Myth: God Never Violates Man’s “Free Will”

Daily Scripture readings for October, set #1:

1 Samuel, chapters 1-2
Psalm 95
Mark 9:33-50
2 Corinthians 1:1-11

1 Samuel 2 contains two significant and noteworthy descriptions of God’s sovereignty. Hannah, in giving praise and thanksgiving to the Lord, declares in verses 6-7: “The Lord kills and brings to life; he brings down to Sheol and raises up. The Lord makes poor and makes rich; he brings low and he exalts.” Then, in verse 25, the author gives reason for why Eli’s wicked sons were unrepentant and stubborn in their wickedness: “But they would not listen to the voice of their father, for it was the will of the Lord to put them to death.” The question, then, is whether these instances of God’s direct orchestration of the events of mankind are solo examples (just “one-offs” of this level of God’s involvement in history’s developments), or if this is how it always works. What CANNOT be stated, in light of these verses, is that God NEVER “violates” the “free will” of mankind in order to accomplish his purposes.

Psalm 95 is referenced heavily in Hebrews chapter 3, and reading that chapter can bring a lot of insight to today’s Psalm. Not only that, but I think Amy Grant wrote a hit worship song using verses 6-7…

Mark 9:49 is a difficult to understand statement from Jesus, and isn’t paralleled anywhere else in the Gospels. “For everyone will be salted with fire.” I did a quick google search on this verse and found this article from the “NT Resources” blog. The article is somewhat helpful, but very academically worded  and leaves me with some questions still.

------------------------------------

_PROBLEM DESCRIPTION:_ Please write out everything from "Psalm 95 is" down to "some questions still." in the free will devotional, word for word.

_DATA SHOWN:_
------------------------------------

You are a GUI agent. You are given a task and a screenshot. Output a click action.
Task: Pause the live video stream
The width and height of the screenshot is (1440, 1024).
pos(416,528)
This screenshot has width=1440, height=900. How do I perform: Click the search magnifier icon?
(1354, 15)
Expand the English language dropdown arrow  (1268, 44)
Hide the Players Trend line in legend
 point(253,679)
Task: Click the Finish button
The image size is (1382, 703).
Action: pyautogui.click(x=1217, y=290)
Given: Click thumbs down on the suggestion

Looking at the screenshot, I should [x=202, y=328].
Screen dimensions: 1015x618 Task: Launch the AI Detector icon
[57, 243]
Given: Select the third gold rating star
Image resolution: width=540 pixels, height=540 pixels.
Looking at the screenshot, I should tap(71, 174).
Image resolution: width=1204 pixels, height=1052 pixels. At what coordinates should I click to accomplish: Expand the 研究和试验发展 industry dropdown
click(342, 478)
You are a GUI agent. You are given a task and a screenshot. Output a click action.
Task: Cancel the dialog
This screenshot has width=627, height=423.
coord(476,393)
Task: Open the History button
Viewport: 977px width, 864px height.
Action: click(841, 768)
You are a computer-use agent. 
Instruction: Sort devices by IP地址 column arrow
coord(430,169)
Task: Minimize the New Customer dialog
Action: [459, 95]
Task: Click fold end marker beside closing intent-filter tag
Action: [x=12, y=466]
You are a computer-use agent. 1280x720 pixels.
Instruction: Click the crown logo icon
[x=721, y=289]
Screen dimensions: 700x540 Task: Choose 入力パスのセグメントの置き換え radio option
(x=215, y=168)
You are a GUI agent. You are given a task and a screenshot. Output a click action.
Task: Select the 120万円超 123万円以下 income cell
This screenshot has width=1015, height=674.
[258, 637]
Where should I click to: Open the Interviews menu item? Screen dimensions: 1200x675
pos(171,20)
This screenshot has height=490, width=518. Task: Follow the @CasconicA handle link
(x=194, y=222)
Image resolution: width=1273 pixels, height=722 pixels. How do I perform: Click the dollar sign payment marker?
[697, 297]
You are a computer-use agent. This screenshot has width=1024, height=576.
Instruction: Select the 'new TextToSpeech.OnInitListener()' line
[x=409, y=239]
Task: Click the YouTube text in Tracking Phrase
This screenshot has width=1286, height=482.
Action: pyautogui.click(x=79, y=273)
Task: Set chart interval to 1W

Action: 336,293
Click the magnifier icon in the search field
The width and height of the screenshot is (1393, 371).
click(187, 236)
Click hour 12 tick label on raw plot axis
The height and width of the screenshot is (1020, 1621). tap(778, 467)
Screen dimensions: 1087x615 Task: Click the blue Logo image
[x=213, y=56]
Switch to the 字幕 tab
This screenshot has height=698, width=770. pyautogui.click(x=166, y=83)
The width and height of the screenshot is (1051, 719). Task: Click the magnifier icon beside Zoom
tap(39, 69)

------------------------------------

_ANSWER TO THIS EXERCISE:_
Psalm 95 is referenced heavily in Hebrews chapter 3, and reading that chapter can bring a lot of insight to today’s Psalm. Not only that, but I think Amy Grant wrote a hit worship song using verses 6-7…

Mark 9:49 is a difficult to understand statement from Jesus, and isn’t paralleled anywhere else in the Gospels. “For everyone will be salted with fire.” I did a quick google search on this verse and found this article from the “NT Resources” blog. The article is somewhat helpful, but very academically worded  and leaves me with some questions still.